Comme beaucoup d’histoires d’amour, celle-ci a une fin qui est préfigurée dans la série par un sentiment de déchirement. En témoigne une scène dans laquelle Paul et Ringo sont affalés dans des fauteuils pour réfléchir à ce que le court départ de Harrison, mécontent, signifie pour le groupe. Les deux hommes ont l’air brisé, et Paul est au bord des larmes pendant une poignante demi-minute de silence.
Interpréter la musique
Pour cet inconditionnel des Beatles, la série brille véritablement lorsque John, Paul, George et Ringo commencent à enregistrer. La voix inoubliable de John est fascinante lorsqu’il interprète « Dig A Pony » et « Across the Universe ». Son baryton nasal caractéristique est égalé par le baryton polyvalent de Paul, au registre supérieur, sur « Hey Jude », « The Long and Winding Road » et « Let It Be ». Et le « I Me Mine » de George est stupéfiant d’émotion et de jeux de mots.
La fin de la série, avec le concert emblématique sur le toit des Apple Studios, est un terrain connu des fans des Beatles, mais Jackson a inclus de nouvelles séquences prises dans la rue en contrebas et dans le hall des Apple Studios, qui ajoutent du contexte à la performance des Fab Four.
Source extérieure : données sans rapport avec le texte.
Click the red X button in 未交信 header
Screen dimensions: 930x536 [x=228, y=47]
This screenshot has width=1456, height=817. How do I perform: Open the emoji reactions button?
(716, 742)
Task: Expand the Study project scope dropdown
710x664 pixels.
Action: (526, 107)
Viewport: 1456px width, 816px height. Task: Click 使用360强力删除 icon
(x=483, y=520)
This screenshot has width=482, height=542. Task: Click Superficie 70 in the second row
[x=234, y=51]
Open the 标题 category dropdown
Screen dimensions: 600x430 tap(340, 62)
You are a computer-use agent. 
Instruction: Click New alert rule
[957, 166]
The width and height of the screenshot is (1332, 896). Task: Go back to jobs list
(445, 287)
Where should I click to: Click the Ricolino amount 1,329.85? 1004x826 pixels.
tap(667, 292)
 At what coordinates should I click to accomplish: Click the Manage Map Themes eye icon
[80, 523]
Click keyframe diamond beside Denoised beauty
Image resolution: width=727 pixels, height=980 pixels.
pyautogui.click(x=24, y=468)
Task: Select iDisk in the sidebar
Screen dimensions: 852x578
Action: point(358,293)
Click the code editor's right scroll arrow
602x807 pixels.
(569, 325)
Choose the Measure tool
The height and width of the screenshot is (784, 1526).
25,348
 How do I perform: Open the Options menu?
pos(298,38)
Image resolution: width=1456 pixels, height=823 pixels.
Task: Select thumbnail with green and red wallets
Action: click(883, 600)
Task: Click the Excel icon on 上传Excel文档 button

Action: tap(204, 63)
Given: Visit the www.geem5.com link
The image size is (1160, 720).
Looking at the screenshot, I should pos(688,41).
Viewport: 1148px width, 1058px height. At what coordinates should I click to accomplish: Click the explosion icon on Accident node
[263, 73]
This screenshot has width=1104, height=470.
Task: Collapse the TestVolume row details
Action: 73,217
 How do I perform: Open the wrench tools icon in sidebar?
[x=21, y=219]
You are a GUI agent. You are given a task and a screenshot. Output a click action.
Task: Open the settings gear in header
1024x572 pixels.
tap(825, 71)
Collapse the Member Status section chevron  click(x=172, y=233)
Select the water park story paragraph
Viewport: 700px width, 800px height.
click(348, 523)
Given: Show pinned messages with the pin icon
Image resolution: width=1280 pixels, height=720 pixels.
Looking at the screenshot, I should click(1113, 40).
La politesse « britannique » de l’époque est affichée de manière charmante, notamment par les bobbies portant un casque londonien qui implorent le personnel de bureau de « faire quelque chose » pour que le quartier d’affaires animé situé en dessous du concert sur le toit ne soit pas davantage perturbé par la cacophonie venant d’en haut. L’un des policiers au visage poupon s’est demandé à voix haute si la musique ne pourrait pas être doublée plus tard pour le film. Une équipe de tournage a également filmé la désapprobation mesurée exprimée par un couple d’hommes d’affaires mécontents, portant un chapeau melon.
Ils étaient loin de se douter, bien sûr, que le concert sur le toit deviendrait un symbole emblématique d’une incroyable décennie de musique et de changement social, défendue par le groupe de rock le plus important de l’époque.